そして、もう少し簡単な話とすれば、太極拳は何かの発勁の強さで勝負を決める武術ではないとでも申しましょうか。でも、この話をするといつものように色々な誤解が起きます。「お宅の太極拳は発勁がないのか…」、「お宅は何で勝負するのか…」などはこの2年半の間に常に聞かれてきました。
勿論、多くの方は真の強さを求めて実に長い間に本物の武術を探し求めて、結果的にこの私のところに来ました。しかし、私は武術目的の方に対しても健康目的の方に対しても区別をしたことがないです。
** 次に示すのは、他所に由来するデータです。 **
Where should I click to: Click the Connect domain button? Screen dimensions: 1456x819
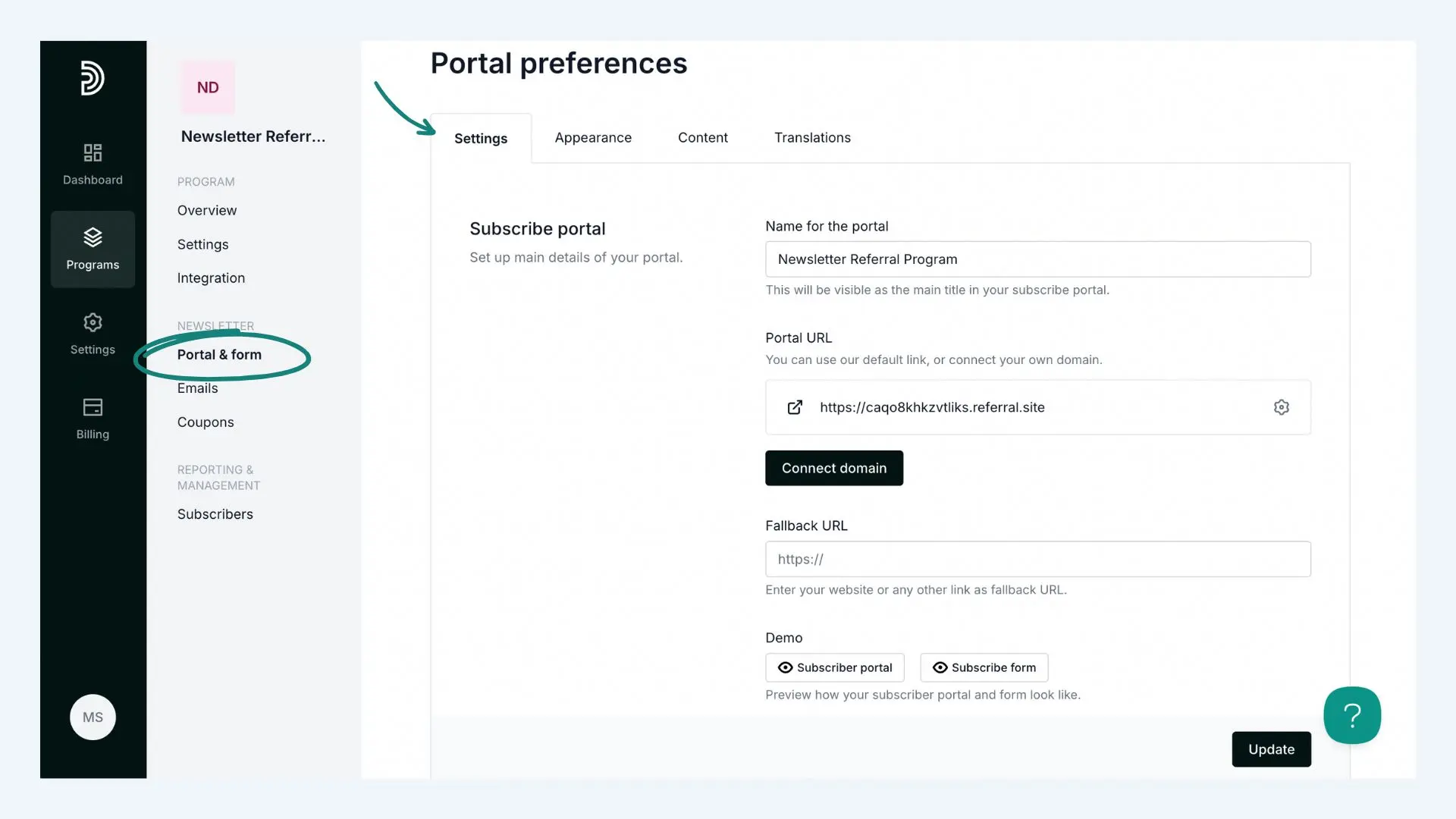pyautogui.click(x=834, y=468)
勿論、比較的にお身体が弱い方に対しては進捗を若干遅らせることや簡単な気功法を増やす事くらいはします。
武術をスローガンとして掲げている私は当然のように太極拳なりの勝負をこだわってきました。呉式には当然のように発勁はありますね。しかし、他所の流派と違って発勁をしてもおそらく、どの時点で発勁したのかがはっきりわからないような発勁が主流でしょう。勿論、このように非常に細かい動きによる発勁は非常に習得し難いことも事実です。今日になって私の同門の皆もほとんど、力による発勁で勝負しています。しかし、考えてみると太極拳は必ず力で勝負するという武術ではないですよね。一部の太極勁より少々遠い方でさえ体の敏感度やテクニックで少ない力で勝つことを優先します。太極拳以外の方も太極勁による相手の弱点を崩す勝負法をします。ただ、太極勁ほどの細かさと速さと勁路が微妙に違うことで、一定の太極勁を習得している者と勝負すれば、なんとなくいつも読まれているような感覚になってしまいます。
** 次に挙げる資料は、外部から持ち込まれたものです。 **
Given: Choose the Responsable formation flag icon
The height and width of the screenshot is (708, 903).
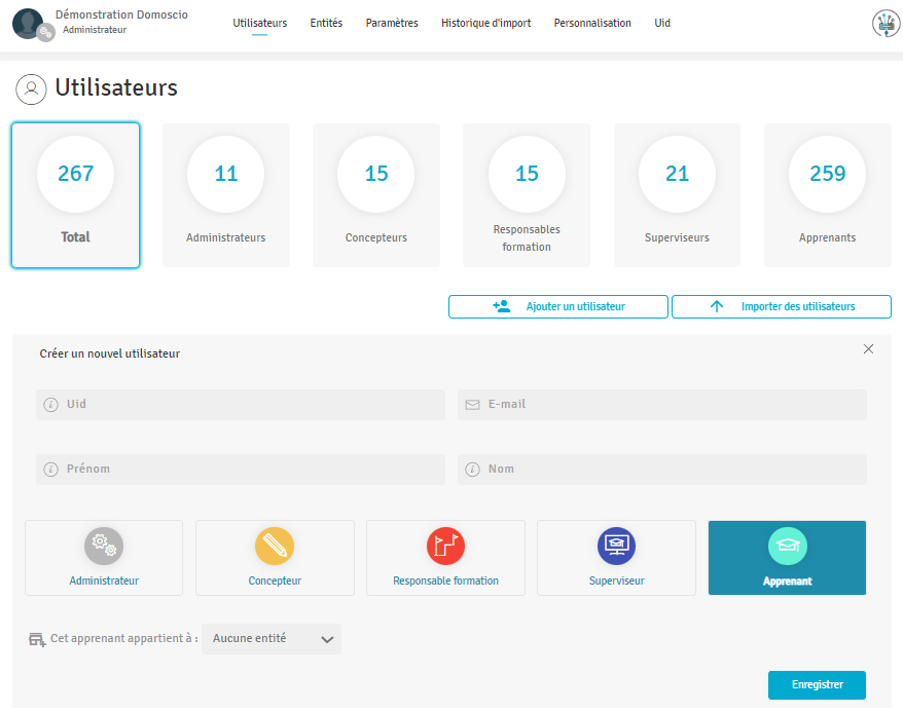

こうなるとその方々は当然のように太極の感覚を大切にしてくれますね。私の研究会では20年近く修練したものを捨ててでも太極の感覚を覚えたい方がおります。しかし、私は入会希望者にはいつものように、太極勁があまり簡単に習得できないことを必ずお告げいたします。
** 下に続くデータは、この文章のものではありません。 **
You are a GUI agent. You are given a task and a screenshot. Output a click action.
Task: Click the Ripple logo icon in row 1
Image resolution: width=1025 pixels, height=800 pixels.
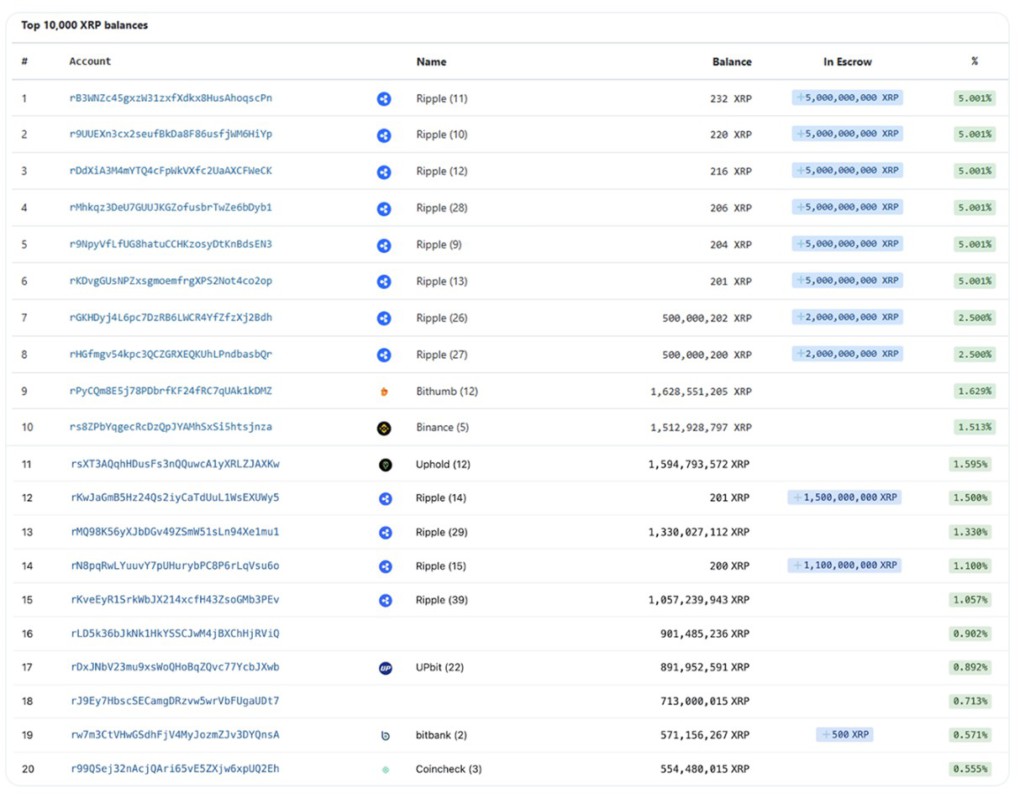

私もかなり若い頃に今日では中国太極拳巨匠にまで上り詰めた方と交流したことがあり、その大師の方が全力で両手で私の片腕を掴み関節を完全に決められた状態で僅かな力で、あの先生をかわしたことがあります。勿論、流派の違いでその大師様のお名前を公表することが基本的な武徳を損なうことになる為、どのようなことがあっても決してしませんが、但し、太極勁の習得し難さは大師ににも一般人も平等です。
太極勁を修練することは、娯楽の実利は少ないと思います。あまりきれいではない動きを続け、その感覚を体に染み込ませ、体の脳の連絡をひたすらよくしていくことしかないです。
娯楽で太極拳を展開する方も私は立派に感じております。人々を喜ばせることは非常に立派なスローガンです。私も今後、太極拳教室の娯楽性を最大限に考えていきたいと思います。
一部の太極拳教室ですが、武術としても娯楽としても、なんのメリットも感じないですが、これは最終的に判断するのは利用者です。私達から何か判断することが断じてありません。資本主義社会はお客様が全てです。
日本のような平和の国は道場破りのような荒業はほとんど考えられません。よって、日本国でどれほどのレベルの人間も武術を教えてしまいます。
平和な国は、いつものように色々な出来事がありますね。